Prior to any servicing action which might lead to the acquisition of real property by the Agency, the Agency must complete a due diligence report to assess any potential contamination of the property from hazardous substances, hazardous wastes, or petroleum products. The borrower must cooperate with the Agency in the development of this report.
(a) Before acceleration. Before accelerating a project loan, the Agency will consider the possibility that the borrower is forcing an acceleration to circumvent the prepayment process. If it is found that this is the borrower's motivation, the Agency will consider alternatives to acceleration, such as suing for specific performance under loan and management documents.
(b) Acceleration. When a borrower is in monetary or non-monetary default, the Agency will accelerate the loan unless the Agency decides other enforcement measures are more appropriate.
(1) If the borrower does not pay the full account balance and meet the other terms of the acceleration notice within the time period set forth in the acceleration notice, the Agency will foreclose or acquire the security property through deed in lieu of foreclosure.
(2) The Agency will suspend interest credit and rental assistance.
(3) The Agency will not accept partial payment of an accelerated loan unless required by state law.
(c) Voluntary liquidation. After acceleration, borrowers may voluntarily liquidate through either of the following mechanisms:
(1) Deed in lieu of foreclosure. RHS may accept a deed in lieu of foreclosure to convey title to the security property only after the debt has been accelerated and when it is in the Government's best interest.
(2) Offer by third party. If a junior lienholder or cosigner makes an offer in the amount of at least the net recovery value, RHS may assign the note and mortgage after all appeal rights have expired.
(d) Foreclosure. (1) The Agency will initiate foreclosure when a borrower is in monetary or non-monetary default and foreclosure is in the best interest of the Federal Government.
(2) When a junior lienholder foreclosure does not result in payment in full of the Agency debt but the property is sold subject to the Agency lien, the Agency will liquidate the account.
(e) Acquisition of chattel properties. (1) The Agency will accept voluntary conveyance of chattel property only when the borrower can convey ownership free of other liens and the Agency has agreed to release the borrower from further liability on the account.
(2) If the Agency decides to accept an offer of voluntary conveyance of chattel property, the borrower must provide an itemized listing of each chattel property item being conveyed and provide title to vehicles or other equipment, where applicable.
§ 3560.457 - Negotiated debt settlement.
(a) Borrower proposals to settle debt. A borrower who cannot pay the full amount of loan payments may propose an offer to settle an outstanding debt for less than the full amount of that debt. The Agency may approve a negotiated debt settlement only in cases where a default is evident and doing so is in the best interest of the Federal Government and tenants.
(b) Required information. Borrowers requesting debt settlement must submit complete and accurate information from which a full determination of financial condition can be made. Debt settlement offers will not be approved by the Agency unless the financial information submitted by the borrower indicates that the borrower will be able to make the debt settlement payments as proposed.
(c) Effective date of approval. Debt settlement offers will not be accepted until the borrower receives written approval from the Agency.
(d) Appraisal requirement. No debt settlement offer will be accepted for less than the net recovery value of the security as determined by a licensed appraiser or other qualified official, and concurred in by the Agency's qualified appraisal review official or other qualified official.

■ ■ ■ ■ ■ ■ ■

**GIVEN REQUEST 1**
Print the entries from the line containing "Click the green" through the end of the entries, reproducing every line in that span without alteration.

■ ■ ■ ■ ■ ■ ■

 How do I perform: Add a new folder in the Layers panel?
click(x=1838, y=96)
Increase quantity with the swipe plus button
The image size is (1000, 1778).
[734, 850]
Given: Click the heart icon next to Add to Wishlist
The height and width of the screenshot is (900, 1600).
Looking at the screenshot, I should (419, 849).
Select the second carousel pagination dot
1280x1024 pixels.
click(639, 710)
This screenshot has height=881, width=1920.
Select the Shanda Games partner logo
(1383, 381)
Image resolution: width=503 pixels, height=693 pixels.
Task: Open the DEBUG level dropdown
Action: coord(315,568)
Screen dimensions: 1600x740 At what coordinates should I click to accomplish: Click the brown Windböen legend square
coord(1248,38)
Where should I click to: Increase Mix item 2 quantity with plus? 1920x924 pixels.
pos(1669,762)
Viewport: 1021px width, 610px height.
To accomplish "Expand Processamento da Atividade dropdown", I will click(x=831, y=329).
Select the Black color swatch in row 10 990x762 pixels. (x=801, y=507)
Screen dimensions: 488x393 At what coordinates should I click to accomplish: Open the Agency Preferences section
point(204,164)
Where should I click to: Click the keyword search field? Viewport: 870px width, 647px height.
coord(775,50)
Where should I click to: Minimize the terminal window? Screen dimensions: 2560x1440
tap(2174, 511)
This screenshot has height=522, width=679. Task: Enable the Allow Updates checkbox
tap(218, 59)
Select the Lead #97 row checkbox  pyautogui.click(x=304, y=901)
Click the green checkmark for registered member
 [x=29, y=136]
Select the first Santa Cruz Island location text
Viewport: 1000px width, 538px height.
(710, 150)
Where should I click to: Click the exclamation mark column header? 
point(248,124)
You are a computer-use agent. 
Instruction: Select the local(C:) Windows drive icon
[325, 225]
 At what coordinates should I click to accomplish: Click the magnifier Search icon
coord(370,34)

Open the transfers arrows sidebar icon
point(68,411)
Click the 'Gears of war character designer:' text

■ ■ ■ ■ ■ ■ ■

**GIVEN REQUEST 2**
Carry on the text about Agency loan servicing and debt settlement from the point where it stops.

**EXERCISE OUTPUT 1**
Click the green checkmark for registered member
 [x=29, y=136]
Select the first Santa Cruz Island location text
Viewport: 1000px width, 538px height.
(710, 150)
Where should I click to: Click the exclamation mark column header? 
point(248,124)
You are a computer-use agent. 
Instruction: Select the local(C:) Windows drive icon
[325, 225]
 At what coordinates should I click to accomplish: Click the magnifier Search icon
coord(370,34)

Open the transfers arrows sidebar icon
point(68,411)
Click the 'Gears of war character designer:' text

**EXERCISE OUTPUT 2**
(e) Disposition of security prior to offer. Borrowers are not required to dispose of security prior to making a debt settlement offer. However, if a borrower has disposed of security prior to making a debt settlement offer, the proceeds from the disposed security must be applied to the borrower's account prior to any negotiations on the debt settlement offer.
(f) Final release condition. Upon full payment of the approved debt settlement, the Agency will release the borrower from liability.
§ 3560.458 - Special property circumstances.
(a) Abandonment. When the Agency determines that a borrower has abandoned security for a loan under this part, the Agency will take the steps necessary to protect the Federal Government's interest in the security. Costs associated with managing abandoned property are the responsibility of the borrower and will be charged to the borrower's account until liquidation is completed.
(b) Other security. The Agency will service security such as collateral assignments, assignments of rents, Housing Assistance Payments Contracts, and notices of lienholder interest according to acceptable practices in the respective states.
(c) Taking of additional security to protect Agency interests. The Agency may require borrowers to provide additional security in the form of real estate, cash reserves, letters of credit, or other security when needed to improve the chances that the Agency will not suffer a loss, and when:
(1) The account is in default; or
(2) The property has not been properly managed or maintained.
(d) Due diligence. When the Agency has completed an environmental site assessment in accordance with 7 CFR part 1970, and decides not to acquire security property through liquidation action or chooses to abandon its security interest in real property, whether due in whole or in part, to releases of or the presence of contamination from hazardous substances, hazardous wastes, or petroleum products, the Agency will provide the appropriate environmental authorities with a copy of its environmental site assessment.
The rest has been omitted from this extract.